La felicidad, como la vida, entraña tanto cosas buenas como cosas malas. Sin cuesta arriba, no hay cuesta abajo, ¿no? Sin cosas peores, no hay cosas mejores; sin cosas tristes, no hay cosas alegres. Ying, yang.
¿Cómo podríamos, sin cosas que nos gustaran menos, apreciar lo bello? ¿Cómo podríamos dar valor a la alegría si no hubiese un estado opuesto que nos recordara lo bien que nos hace sentir? Viviríamos en un estado neutro, carente de emoción, anodino.
He aprendido a apreciar la tierra y las plantas secas, el cierzo y mi propia ciudad cuando de buenas a primeras no me conmovieron (o tal vez no supe verlos) así como he aprendido a apreciar que los momentos más malos pueden ser parte de la mejor etapa de mi vida tanto como aquellos que, simplemente, son parte de la vida en sí misma.
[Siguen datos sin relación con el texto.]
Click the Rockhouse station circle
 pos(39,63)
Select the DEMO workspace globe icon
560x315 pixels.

Porque sí, las idas y venidas, la falta y la abundancia, amar y amar menos, asustarse y estar seguro, respirar y no hacerlo, son también parte del vivir.
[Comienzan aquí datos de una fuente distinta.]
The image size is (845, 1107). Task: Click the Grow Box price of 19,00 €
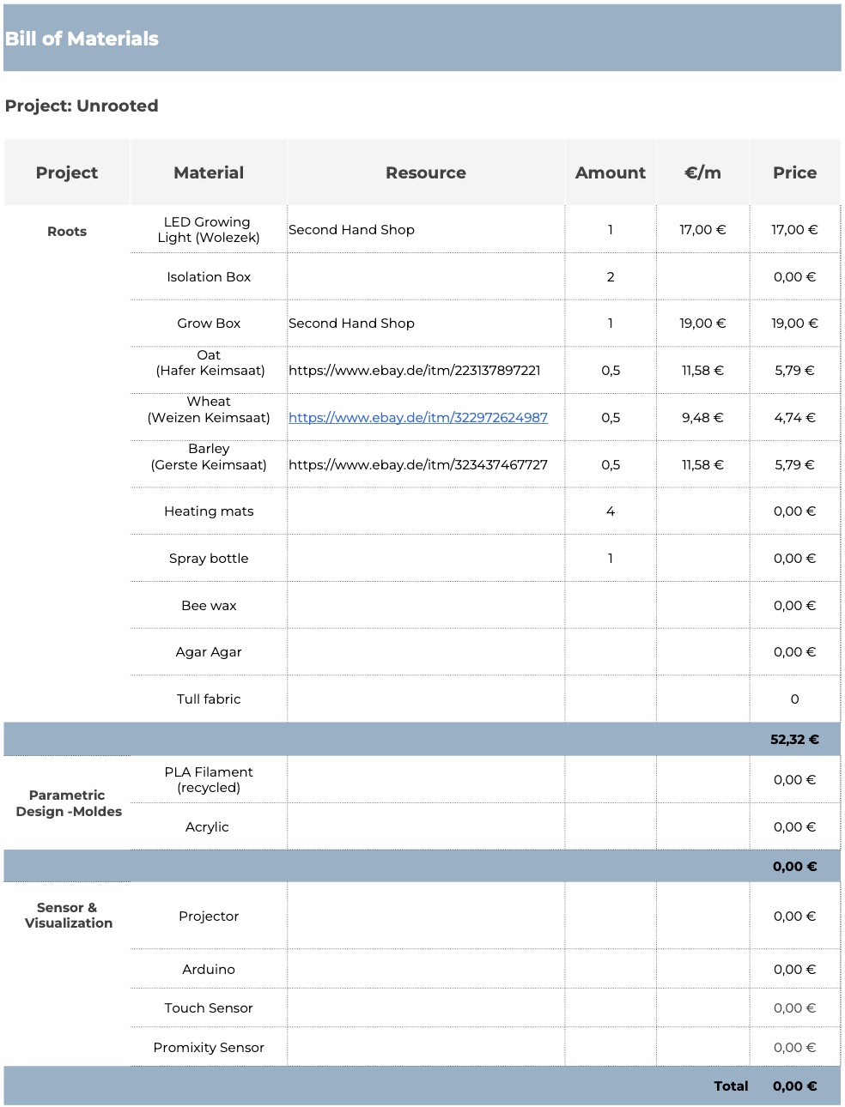tap(794, 324)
Si nos vienen tiempos difíciles (aunque no queramos), nos tocará recomponerlo como ese puzle de mil piezas (que tampoco pedimos) en Navidad. Esa frase que dicen nuestros padres los domingos por la mañana: «¡Quien vale para salir hasta tarde, vale para levantarse temprano a trabajar!» esconde a su vez que quien pide alegría, pide por consiguiente también una pequeña dosis de pena. Porque es necesaria y no es mala. Como no es malo sentirse triste, aturdido, enfadado o distraído. Porque, sencillamente, peor es no sentir, ser indiferente, pasar de todo, sudar de todo, que te importe una mierda todo. Porque todos somos parte de todo e ignorar al mundo es negarse a sentir el mundo, es negarse a sentirse a uno mismo. Y es una pena, porque convivimos con nosotros mismos para toda la vida (que también, incluso aquí, entraña la muerte).
No puedo estar más de acuerdo contigo.